04/09/26

San Bonifacio I, papa

Bonifacio fue elegido papa en 418 en un cónclave sumamente complicado. Posteriormente, sus detractores eligieron a Eulalio como antipapa. Bonifacio tuvo la habilidad de hacer retractar a Eulalio y luego lo nombró obispo. Así recuperó el lastimado prestigio de la Iglesia de Roma. Murió en el 422.  

San Marino, eremita

San Marino, cantero dálmata que llegó a Italia en el siglo III junto a su amigo León para trabajar en la reconstrucción de Rímini, se retiró al Monte Titano buscando la vida ascética y huyendo de falsas acusaciones.
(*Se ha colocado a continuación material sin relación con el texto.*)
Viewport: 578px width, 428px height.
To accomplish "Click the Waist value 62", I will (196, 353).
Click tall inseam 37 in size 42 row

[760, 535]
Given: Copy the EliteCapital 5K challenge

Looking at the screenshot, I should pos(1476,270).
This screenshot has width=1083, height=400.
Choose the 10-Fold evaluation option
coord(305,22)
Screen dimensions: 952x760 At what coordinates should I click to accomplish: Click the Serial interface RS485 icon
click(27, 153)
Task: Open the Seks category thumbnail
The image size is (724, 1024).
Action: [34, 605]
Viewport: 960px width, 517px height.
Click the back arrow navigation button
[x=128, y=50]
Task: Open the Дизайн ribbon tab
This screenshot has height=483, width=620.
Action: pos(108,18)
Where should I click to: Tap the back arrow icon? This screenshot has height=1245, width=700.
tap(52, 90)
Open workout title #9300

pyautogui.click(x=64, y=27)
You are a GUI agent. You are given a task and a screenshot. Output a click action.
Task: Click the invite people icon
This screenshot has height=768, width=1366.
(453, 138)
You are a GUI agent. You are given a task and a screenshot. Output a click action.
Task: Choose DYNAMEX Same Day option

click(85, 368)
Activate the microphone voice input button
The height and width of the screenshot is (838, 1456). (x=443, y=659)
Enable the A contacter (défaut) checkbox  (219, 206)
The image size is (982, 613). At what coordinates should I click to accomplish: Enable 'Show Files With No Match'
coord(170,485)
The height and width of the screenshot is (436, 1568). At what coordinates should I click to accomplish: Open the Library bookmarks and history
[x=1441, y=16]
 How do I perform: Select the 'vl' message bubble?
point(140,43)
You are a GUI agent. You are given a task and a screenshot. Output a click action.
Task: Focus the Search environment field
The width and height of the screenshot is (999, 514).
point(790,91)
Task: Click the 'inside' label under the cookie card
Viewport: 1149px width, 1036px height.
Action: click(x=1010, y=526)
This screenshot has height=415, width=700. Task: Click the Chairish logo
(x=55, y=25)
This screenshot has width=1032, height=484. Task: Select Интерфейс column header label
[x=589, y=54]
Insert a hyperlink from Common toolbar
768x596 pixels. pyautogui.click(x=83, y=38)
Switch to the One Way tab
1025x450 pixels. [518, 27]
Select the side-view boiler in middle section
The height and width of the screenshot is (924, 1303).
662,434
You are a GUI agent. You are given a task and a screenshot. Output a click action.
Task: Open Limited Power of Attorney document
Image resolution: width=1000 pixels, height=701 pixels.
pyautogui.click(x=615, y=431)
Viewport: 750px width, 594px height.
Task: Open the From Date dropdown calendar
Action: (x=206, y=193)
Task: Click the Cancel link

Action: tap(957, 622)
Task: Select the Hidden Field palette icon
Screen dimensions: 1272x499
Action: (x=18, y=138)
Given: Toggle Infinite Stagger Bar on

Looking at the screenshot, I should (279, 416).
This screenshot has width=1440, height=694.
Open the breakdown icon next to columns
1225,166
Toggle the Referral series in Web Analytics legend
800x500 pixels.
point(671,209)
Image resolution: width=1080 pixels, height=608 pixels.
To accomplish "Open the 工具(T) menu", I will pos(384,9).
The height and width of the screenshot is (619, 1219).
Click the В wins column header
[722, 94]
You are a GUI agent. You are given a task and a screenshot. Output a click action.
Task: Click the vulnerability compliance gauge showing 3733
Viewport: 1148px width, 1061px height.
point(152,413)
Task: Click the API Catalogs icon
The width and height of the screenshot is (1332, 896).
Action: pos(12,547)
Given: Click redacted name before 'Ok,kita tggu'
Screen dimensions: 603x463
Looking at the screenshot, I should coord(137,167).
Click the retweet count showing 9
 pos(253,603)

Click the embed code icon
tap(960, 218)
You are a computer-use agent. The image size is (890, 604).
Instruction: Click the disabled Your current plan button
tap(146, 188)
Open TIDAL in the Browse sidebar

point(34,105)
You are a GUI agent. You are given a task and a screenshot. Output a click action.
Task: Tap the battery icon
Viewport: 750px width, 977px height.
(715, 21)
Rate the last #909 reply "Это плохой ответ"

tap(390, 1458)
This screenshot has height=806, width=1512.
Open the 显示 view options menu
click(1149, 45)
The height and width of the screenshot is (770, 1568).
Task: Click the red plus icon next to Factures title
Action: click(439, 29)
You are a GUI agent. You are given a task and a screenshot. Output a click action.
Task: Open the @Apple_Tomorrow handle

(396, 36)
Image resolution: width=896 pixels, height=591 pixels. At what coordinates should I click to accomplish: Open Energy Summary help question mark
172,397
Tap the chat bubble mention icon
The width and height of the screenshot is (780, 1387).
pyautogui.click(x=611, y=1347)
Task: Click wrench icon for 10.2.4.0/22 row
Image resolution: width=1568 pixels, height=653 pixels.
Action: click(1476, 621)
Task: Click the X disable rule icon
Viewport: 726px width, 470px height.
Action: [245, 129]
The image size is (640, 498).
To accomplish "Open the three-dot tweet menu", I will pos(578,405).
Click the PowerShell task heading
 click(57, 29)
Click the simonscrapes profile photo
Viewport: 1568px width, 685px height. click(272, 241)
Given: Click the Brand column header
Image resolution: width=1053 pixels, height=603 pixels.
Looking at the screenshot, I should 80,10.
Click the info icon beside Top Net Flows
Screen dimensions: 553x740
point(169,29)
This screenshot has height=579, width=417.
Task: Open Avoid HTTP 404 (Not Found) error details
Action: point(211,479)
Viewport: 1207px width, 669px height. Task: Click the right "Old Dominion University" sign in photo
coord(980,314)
Allí fundó una comunidad cristiana y erigió una iglesia dedicada a San Pedro, superando la hostilidad de los propietarios locales mediante la milagrosa curación de Verísimo, hijo de la dueña de las tierras, lo que propició la conversión de la familia y la donación del territorio. Ordenado diácono por San Gaudencio y célebre por la leyenda en la que domesticó a un oso para realizar las labores de carga, falleció en el año 366 dejando a su pueblo el legado profético de ser «libres de los dos hombres» —el Emperador y el Papa—, cimiento histórico de la independencia de la actual República de San Marino.

Santa Rosalia, virgen palermitana

Patrona de Palermo, Rosalía nació alrededor del 1125. De familia noble, abandona la corte para dedicarse a una vida de ermitaña. Muere a los 35 años, pero su popularidad es enorme cuando, durante la peste de 1624/25, sus restos, llevados en procesión por la ciudad, sanaron a los enfermos.  

San Moisés, legislador y profeta

Moisés, el gran profeta y legislador del Antiguo Testamento cuyo nombre evoca haber sido «salvado de las aguas», fue el instrumento elegido por Dios para liberar al pueblo de Israel de la esclavitud en Egipto. Tras recibir su misión ante la zarza ardiente, enfrentó la obstinación del Faraón mediante las diez plagas y guio a los hebreos en el prodigioso paso del Mar Rojo hacia la libertad. Durante la ardua travesía de cuarenta años por el desierto, actuó como mediador supremo de la Alianza al recibir las Tablas de la Ley en el Sinaí; aunque condujo a su pueblo hasta las puertas de la Tierra Prometida, falleció en el Monte Nebo contemplándola solo a la distancia, dejando tras de sí los fundamentos morales y cultuales que regirían la vida de Israel.